Consultado específicamente sobre los caminos legales que deberían adoptarse con respecto a la Ley de Caducidad, aclaró: “En el caso concreto no le voy a hacer ninguna consideración, pero el mecanismo normal, el utilizado cuando en otras oportunidades la SCJ ha declarado, una vez o en forma reiterada, inconstitucionales leyes o artículos de leyes, es que el PL ha tomado nota y ha derogado. Eso es lo que ha pasado en la tradición armónica de los pueblos y en la democracia uruguaya”.

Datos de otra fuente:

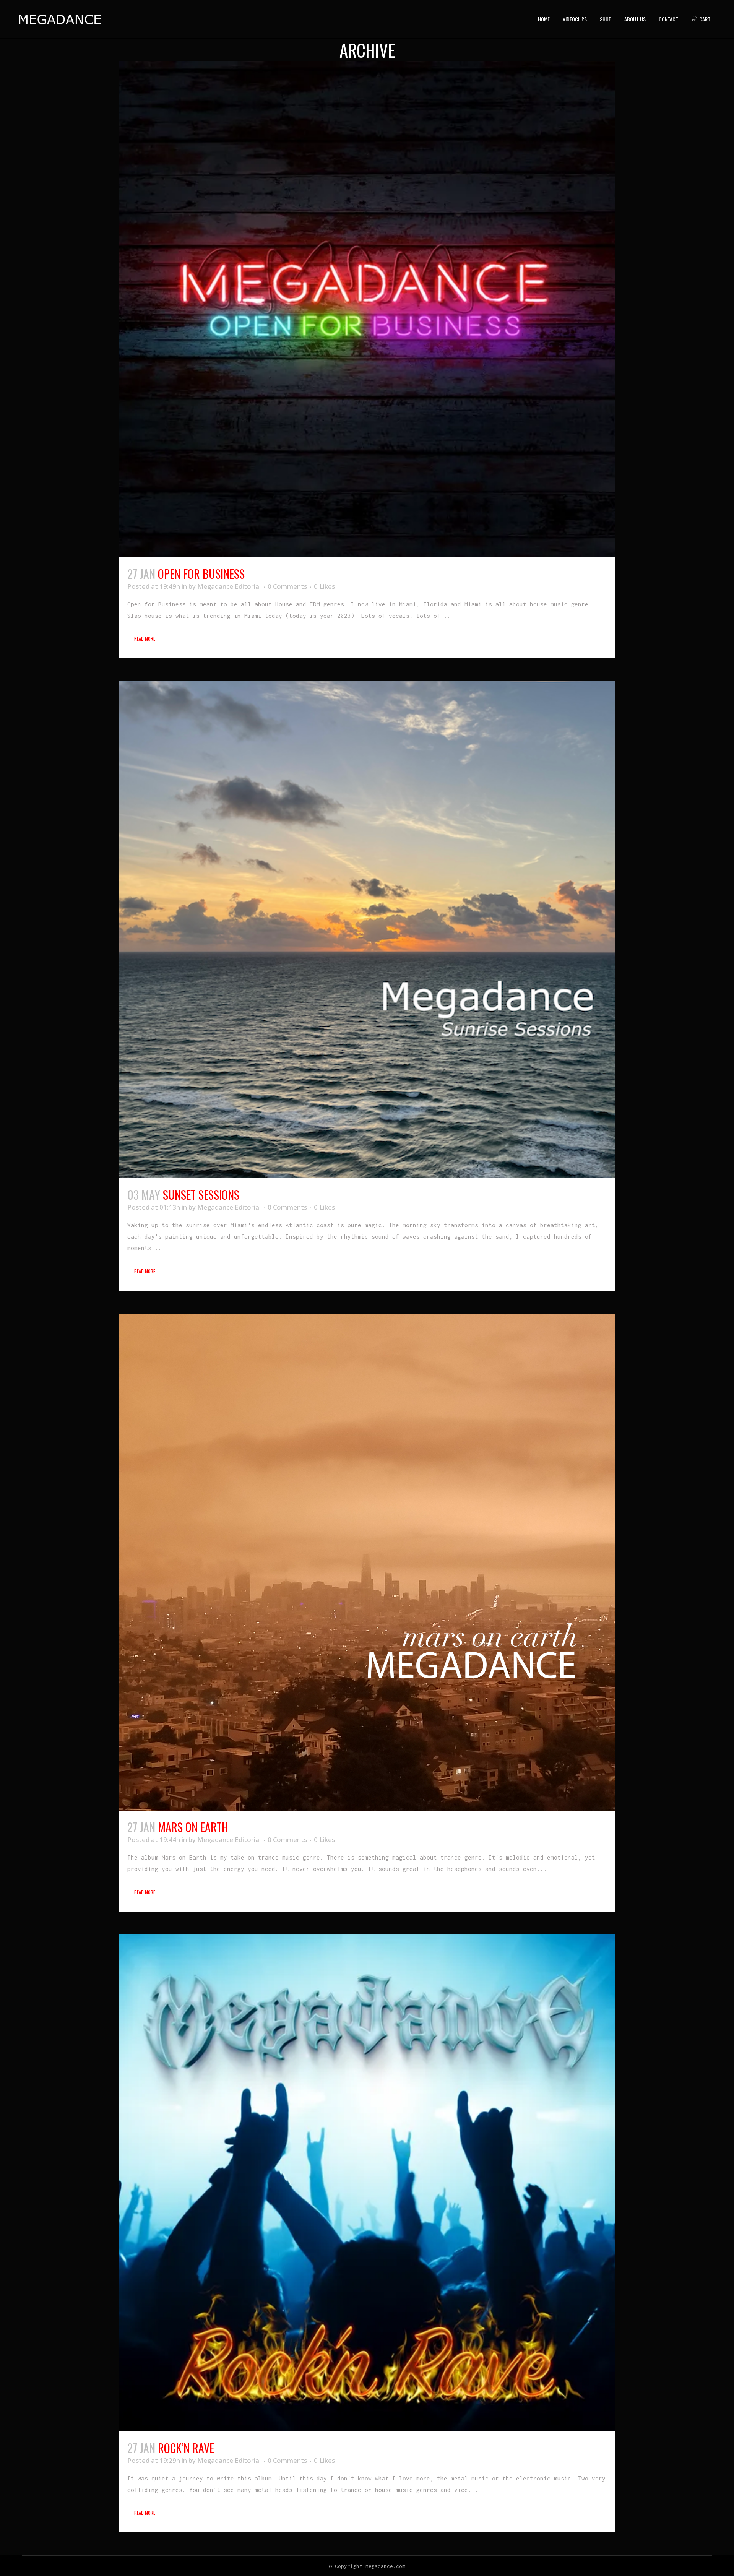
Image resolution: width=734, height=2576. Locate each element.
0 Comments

Sobre las expectativas que le genera el fallo de la Corte Interamericana de Derechos Humanos en cuanto a que abra caminos a la justicia para investigar violaciones a los derechos humanos cometidos en dictadura, señaló que “en general” los argumentos que ha manejado la Corte “son coincidentes” con los de la SCJ para el caso de Nibia Sabalsagaray.

“¿Y qué plantea sobre los delitos de lesa humanidad e imprescriptibilidad? La derogación sigue amparando los delitos cometidos en dictadura porque, por ejemplo, no permitiría la reapertura de los que están archivados para dar paso a la justicia”, subrayó Puig en diálogo con la diaria. El diputado entiende que el argumento del presidente de la Suprema Corte cae en un “círculo vicioso” porque la sentencia de inconstitucionalidad para el caso Sabalsagaray establece que el Estado debe atender los tratados internacionales y que la única forma de darle cumplimiento a ese punto es “removiendo” o declarando la inexistencia de la Ley de Caducidad. “El planteo [de Chediak] cumple con lo formal pero no a nivel de contenidos”, añadió.

El constitucionalista y ex senador socialista José Korzeniak declaró hace dos semanas al diario La República en una línea similar a Chediak, pero con base en argumentos distintos: “El Parlamento no tiene facultades para anular ni derogar disposiciones que fueron aprobadas por el cuerpo electoral” en el referéndum de 1989 y el plebiscito de 2009. Para Korzeniak el camino es que “cada denunciante que considere que esta ley es un obstáculo para que se realicen las investigaciones inicie una acción de inconstitucionalidad” ante la SCJ, mientras que para Puig las opciones son tres: “Una reforma constitucional, la conformación de una asamblea nacional constituyente -que está en el programa del Frente Amplio- o una ley interpretativa”.

“Todavía no hemos tomado ningún camino, no nos hemos inclinado por ninguno. Tendremos que esperar que se instale la comisión para definir la estrategia política y el camino jurídicamente más adecuado. Pero, antes, apostamos a la discusión interna”, sostuvo, en alusión al grupo que el FA pondrá en funcionamiento después del 9 de mayo con intención de adoptar un criterio común antes de instalar el tema en el ámbito legislativo.